Believe! [exclamation point]

Believe? (question mark)

Believe, [comma]

Believe; [semicolon]

Believe: [colon]

Believe…[ellipsis]

“Believe” is a complex construct, as changing the punctuation after the word reminds me.

As I look over the list, I realize that I could easily reflect today on each one of those differing nuances, of differing emphases in meanings.

However, quite unexpectedly, what intrigues me as I look at the list  (even though, at this moment, I have absolutely no idea where my reflection will take me) is reflecting on this presentation of the word:

B-e-l-i-e-v-e

For what was screaming out at me as I looked at the word “Believe,” listed seven times above, was the accusation I saw within:

lie, lie, lie, lie, lie, lie, lie….

“Religion is the opium of the people,” Karl Marx observed. And if I recall my economic and political histories correctly, he accused religion of keeping people willing to sacrifice material goods in this life–to accept “political and economic put down,” if you will, in this life, in trade for a promised better life after death.

Though Marx is long dead, there are other voices, supposedly intelligently superior voices, cynical voices, atheistic voices, somehow personally angered by believers, voices that taunt, accuse, protest: lies, lies, lies…they profess.

Praise God! For generations–how many I do not know, but look forward to learning when, please, God,  I am in Heaven–individual family members, anonymous to me except for my parents and grandparents, believed and passed on that belief to me.

If there were a reason for me (beyond curiosity) to study a family tree, it would be this reason: to learn by name -and, if possible, by face–to know to whom I owe the gift of my Faith.

A Jewish colleague, commenting on the Rosary beads she saw me holding, compared the strung beads to the mental image she has of her Jewishness. She said she imagines that her ancestors in faith are linked together, like the jewels on a necklace, in chronological order, passing the faith to the next generation.

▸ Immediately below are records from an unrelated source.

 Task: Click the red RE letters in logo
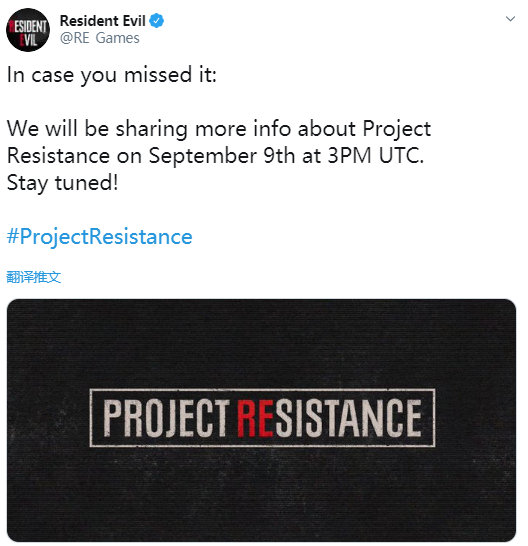click(256, 418)
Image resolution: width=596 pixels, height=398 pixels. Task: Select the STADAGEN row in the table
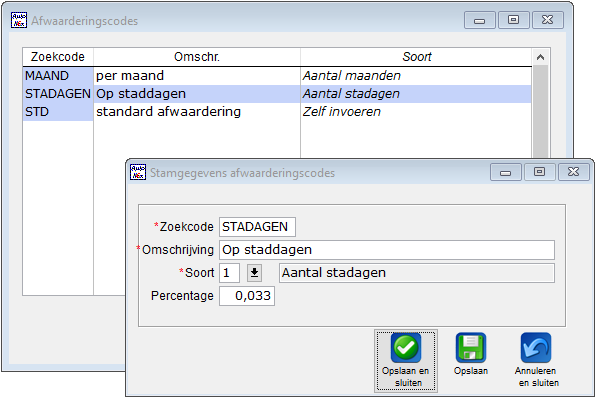(277, 94)
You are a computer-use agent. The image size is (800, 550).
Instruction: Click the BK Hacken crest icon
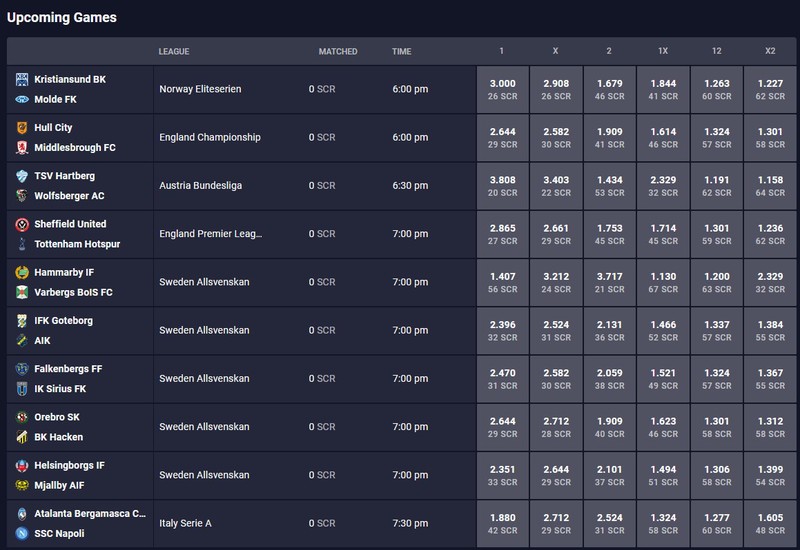(x=22, y=437)
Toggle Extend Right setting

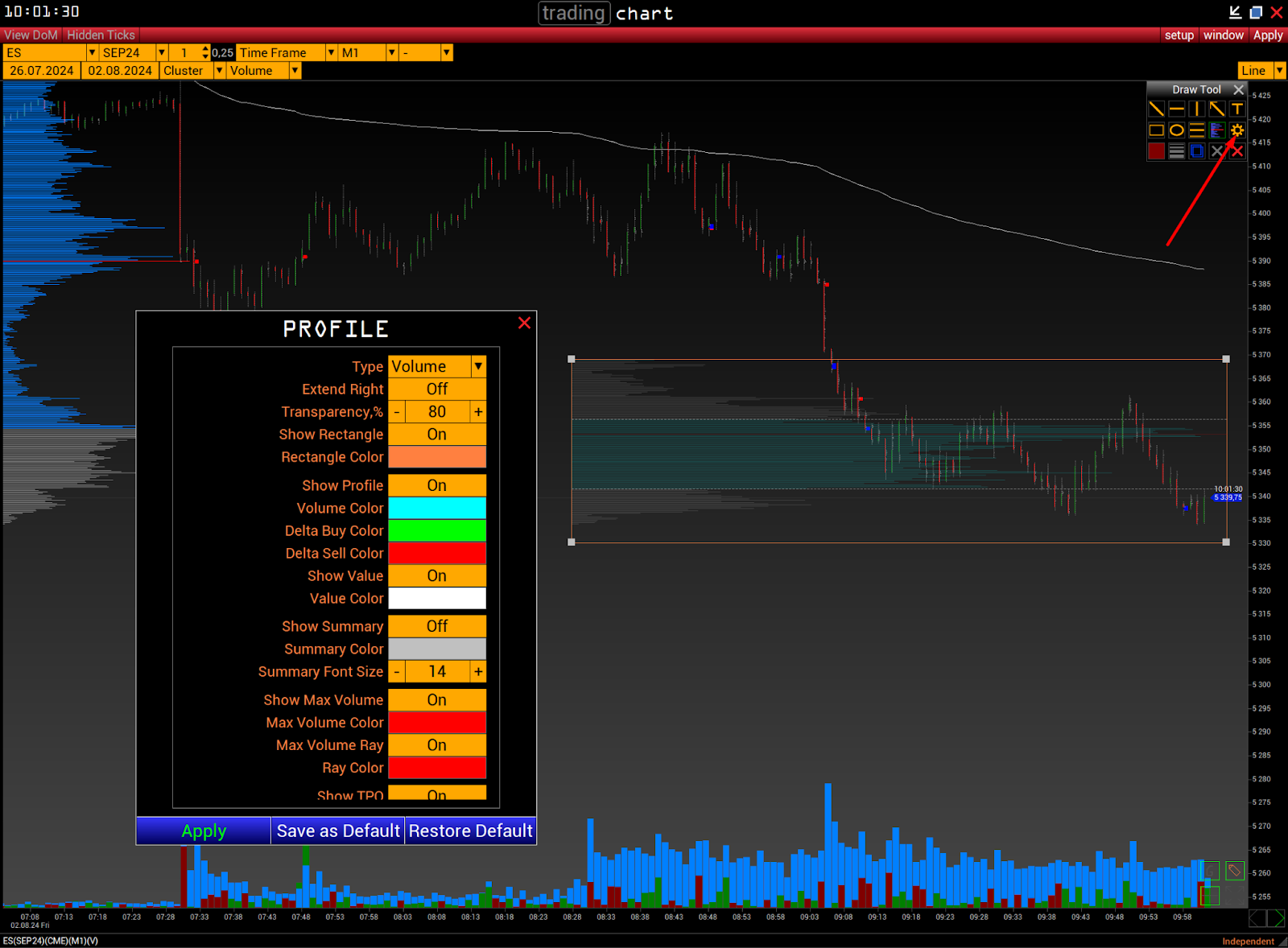tap(437, 390)
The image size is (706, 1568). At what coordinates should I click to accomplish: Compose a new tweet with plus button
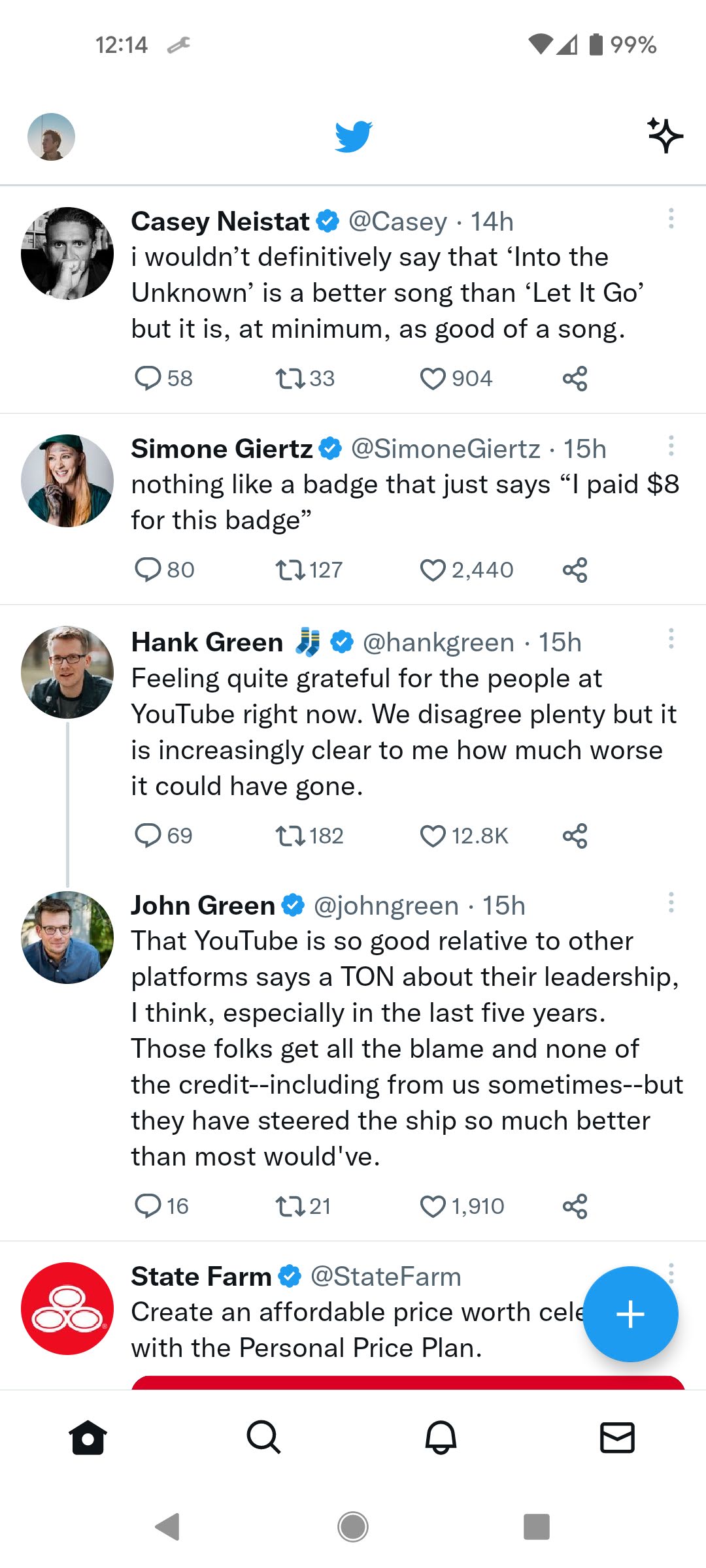pyautogui.click(x=630, y=1314)
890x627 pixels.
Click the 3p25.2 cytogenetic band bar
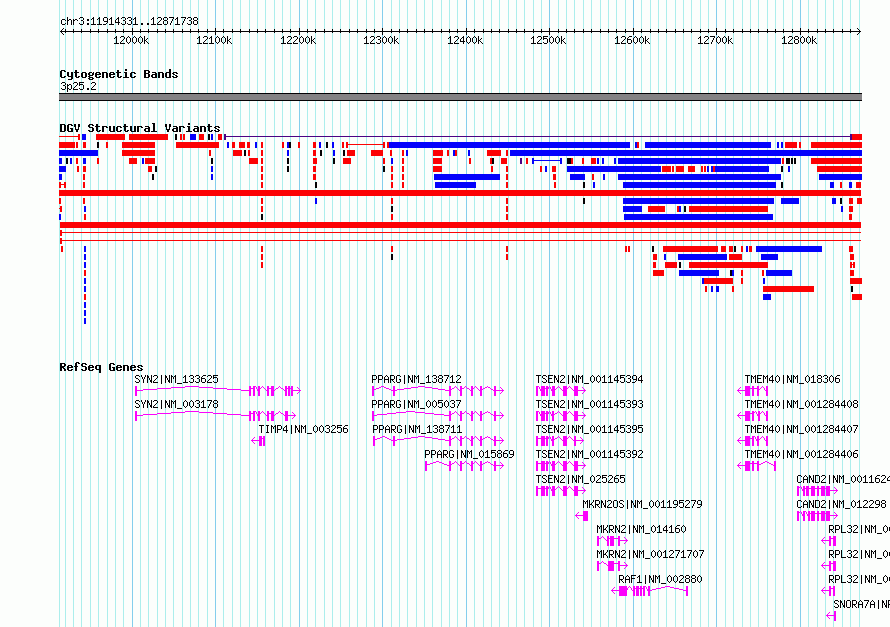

I really loved that imagine of passing along the Faith, of being linked to those who have preceded us, as well as to those who will follow us–a long chain of believers, if you will. That image makes me grateful to those I do not know by name or face. And I praise God for their faithfulness, their decision to keep the Faith. And I can’t help wondering what would have happened to me if along the way, going back to who knows how many generations, one of them had given up the Faith–through indifference, through laziness, through cynicism, who knows…

Would I have Faith if I had not been gifted with a Faith heritage from birth? True. Yes. I have questioned. I have doubted. I have searched. But always I had a Faith-foundation undergirding those questions, doubts, and explorations.

What if there had been no Faith foundation? What if there had been a religious tabula rasa? Would I believe? Is belief more supernatural gift or more human nurture? Is it an inherited or acquired gift?

lie, lie, lie, lie, lie, lie, lie

For me, the lie is that belief in God, being a member of a formal religious community  diminishes, makes one immature, and belies one’s intelligence.

I praise God that I believe, and I am indebted to those, living and deceased, who have given and or nourished and supported my belief, even–and especially– when what I believe is different from what they believe, even when they say they believe nothing at all.

God works wonders in amazing ways! Those whose faith is different from mine have been among those who have most edified and encouraged my practicing mine. And when those who profess nonbelief in God go about doing good–better than I do–their witness to God’s presence within them, despite their protesting that they do not believe in Him, challenges me to live my Faith more authentically.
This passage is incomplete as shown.